Segment Open

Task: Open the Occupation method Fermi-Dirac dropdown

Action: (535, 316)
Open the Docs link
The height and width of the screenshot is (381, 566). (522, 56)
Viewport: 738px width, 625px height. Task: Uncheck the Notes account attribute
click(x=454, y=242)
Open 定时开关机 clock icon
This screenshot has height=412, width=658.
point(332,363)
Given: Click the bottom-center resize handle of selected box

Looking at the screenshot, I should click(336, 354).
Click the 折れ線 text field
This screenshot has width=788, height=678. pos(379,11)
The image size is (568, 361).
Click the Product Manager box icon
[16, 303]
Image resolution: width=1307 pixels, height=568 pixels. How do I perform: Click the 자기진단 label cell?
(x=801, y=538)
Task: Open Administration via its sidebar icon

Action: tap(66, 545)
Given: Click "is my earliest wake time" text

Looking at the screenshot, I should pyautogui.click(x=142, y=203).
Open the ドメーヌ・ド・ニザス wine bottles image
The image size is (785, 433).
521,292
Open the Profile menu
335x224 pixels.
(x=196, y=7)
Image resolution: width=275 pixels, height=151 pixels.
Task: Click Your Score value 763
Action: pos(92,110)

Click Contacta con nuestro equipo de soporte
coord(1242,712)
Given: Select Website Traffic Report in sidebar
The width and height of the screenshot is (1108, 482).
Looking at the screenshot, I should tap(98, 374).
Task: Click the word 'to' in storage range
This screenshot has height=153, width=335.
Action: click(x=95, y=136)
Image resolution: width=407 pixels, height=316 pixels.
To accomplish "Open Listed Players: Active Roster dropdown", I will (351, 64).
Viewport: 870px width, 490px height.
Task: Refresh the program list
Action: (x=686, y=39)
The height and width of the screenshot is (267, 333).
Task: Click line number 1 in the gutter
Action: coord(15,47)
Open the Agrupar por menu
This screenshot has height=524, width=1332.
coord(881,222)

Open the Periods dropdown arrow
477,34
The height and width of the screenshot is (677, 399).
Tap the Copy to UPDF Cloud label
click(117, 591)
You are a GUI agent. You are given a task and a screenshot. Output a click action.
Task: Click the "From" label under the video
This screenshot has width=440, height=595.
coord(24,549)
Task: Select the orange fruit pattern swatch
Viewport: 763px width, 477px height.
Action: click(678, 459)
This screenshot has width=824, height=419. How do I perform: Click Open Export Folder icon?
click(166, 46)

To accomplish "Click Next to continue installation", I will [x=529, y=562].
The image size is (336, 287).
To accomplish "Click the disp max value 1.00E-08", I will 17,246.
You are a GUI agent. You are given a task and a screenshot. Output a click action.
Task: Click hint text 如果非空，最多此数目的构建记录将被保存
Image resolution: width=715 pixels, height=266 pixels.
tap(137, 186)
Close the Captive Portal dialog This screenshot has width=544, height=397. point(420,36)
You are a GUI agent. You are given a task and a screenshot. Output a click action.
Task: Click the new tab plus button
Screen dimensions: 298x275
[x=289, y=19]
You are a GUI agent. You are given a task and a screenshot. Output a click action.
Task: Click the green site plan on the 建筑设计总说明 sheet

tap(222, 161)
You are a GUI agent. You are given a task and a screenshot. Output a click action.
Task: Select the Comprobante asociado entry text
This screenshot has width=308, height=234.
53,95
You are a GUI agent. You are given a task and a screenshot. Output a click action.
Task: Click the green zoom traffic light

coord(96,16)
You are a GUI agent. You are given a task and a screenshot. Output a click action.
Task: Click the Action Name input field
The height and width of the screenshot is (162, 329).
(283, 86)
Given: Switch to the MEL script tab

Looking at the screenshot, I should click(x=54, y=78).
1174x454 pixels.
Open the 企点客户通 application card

Segment Closed

» **PROBLEM TO WORK ON**
Tally the lines in the records above that contain the string "menu" and report only the tally.

» **WRITTEN ANSWER**
2